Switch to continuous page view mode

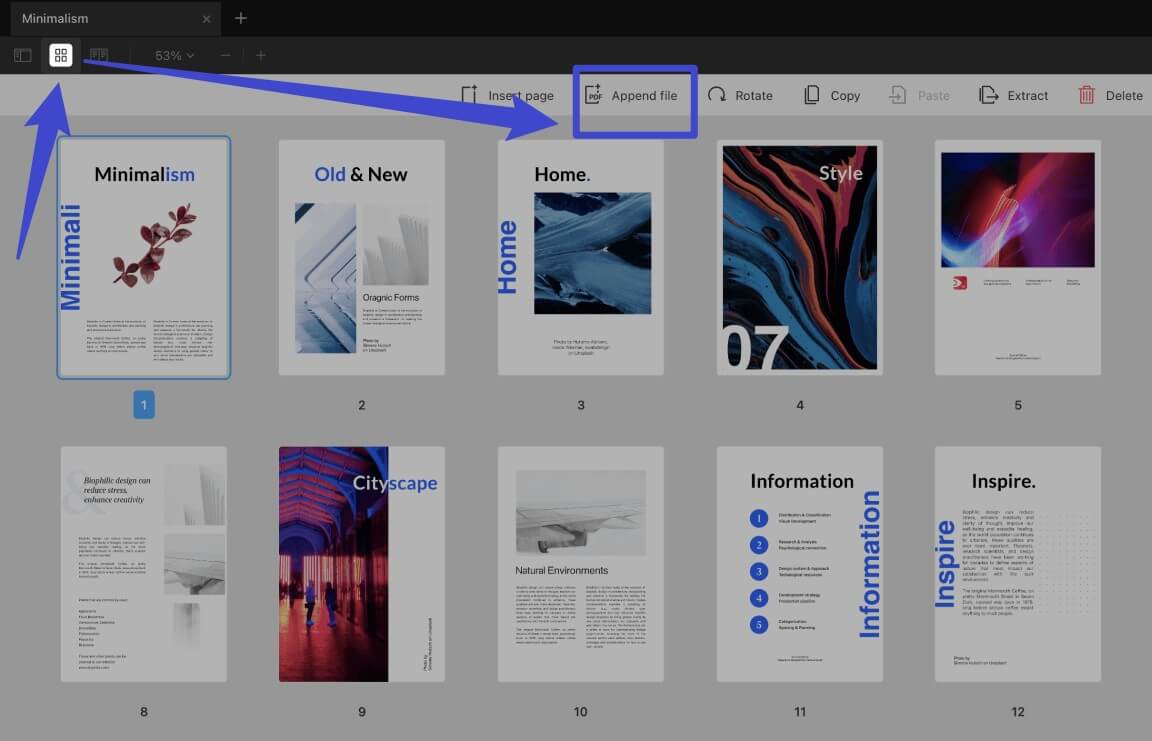99,55
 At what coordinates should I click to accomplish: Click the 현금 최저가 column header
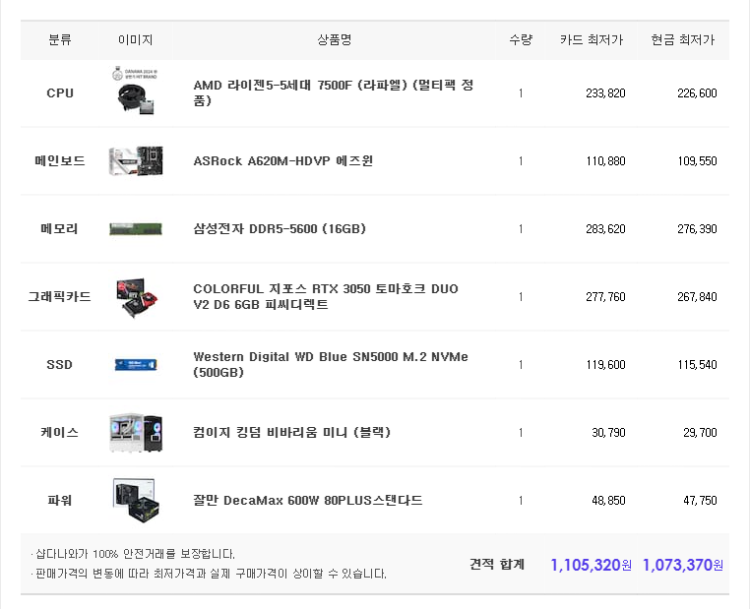click(x=682, y=40)
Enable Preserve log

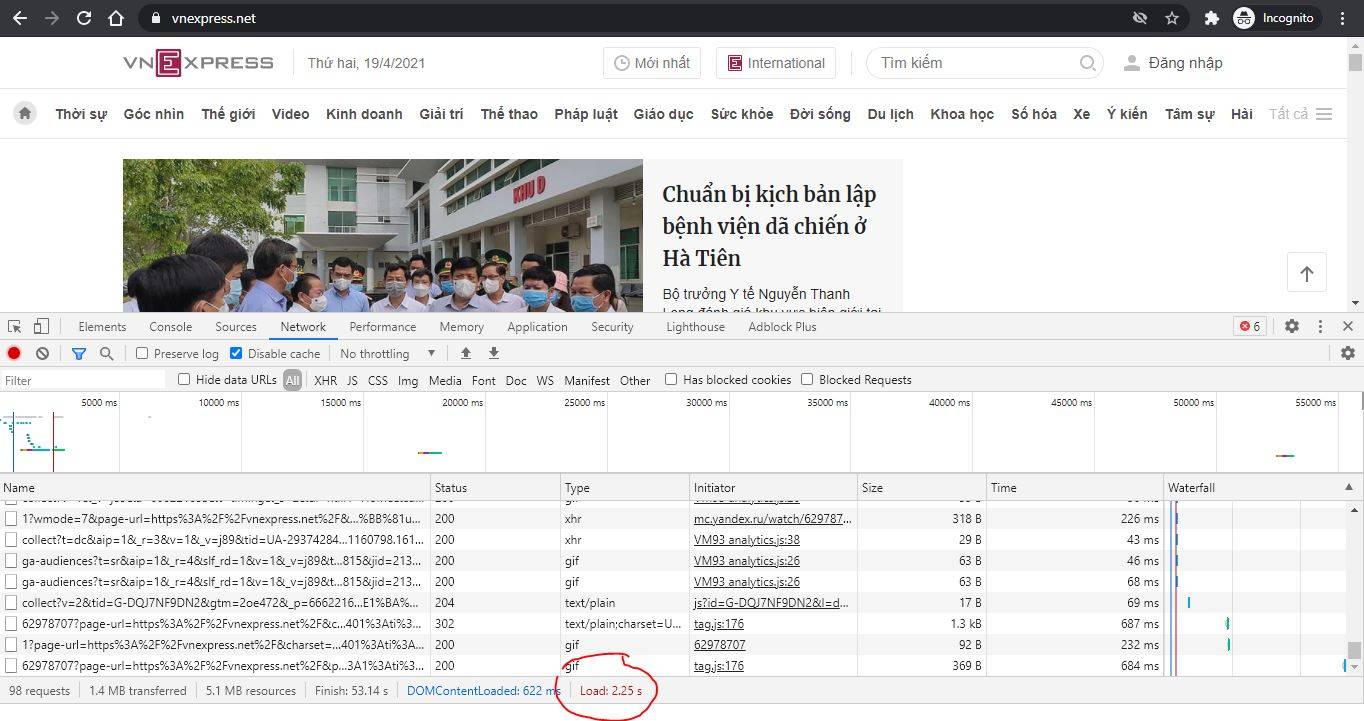[x=142, y=353]
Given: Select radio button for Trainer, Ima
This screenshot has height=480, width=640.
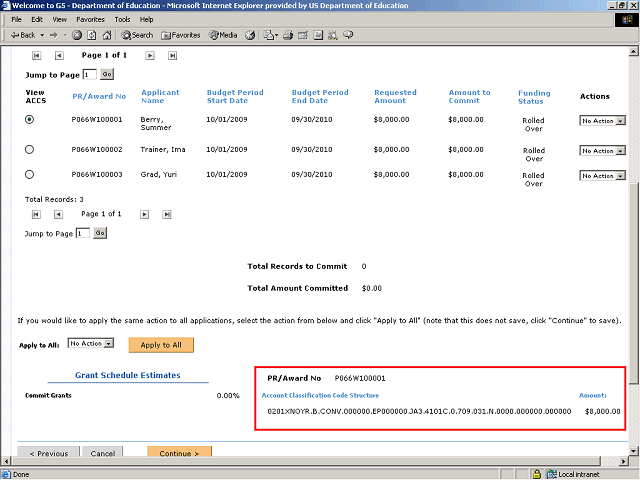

========================

Task goal. Repeat the records in full and exactly, leaving every picture out.

Task solution.
Switch to continuous page view mode

99,55
 At what coordinates should I click to accomplish: Click the 현금 최저가 column header
click(x=682, y=40)
Enable Preserve log

[x=142, y=353]
Given: Select radio button for Trainer, Ima
This screenshot has height=480, width=640.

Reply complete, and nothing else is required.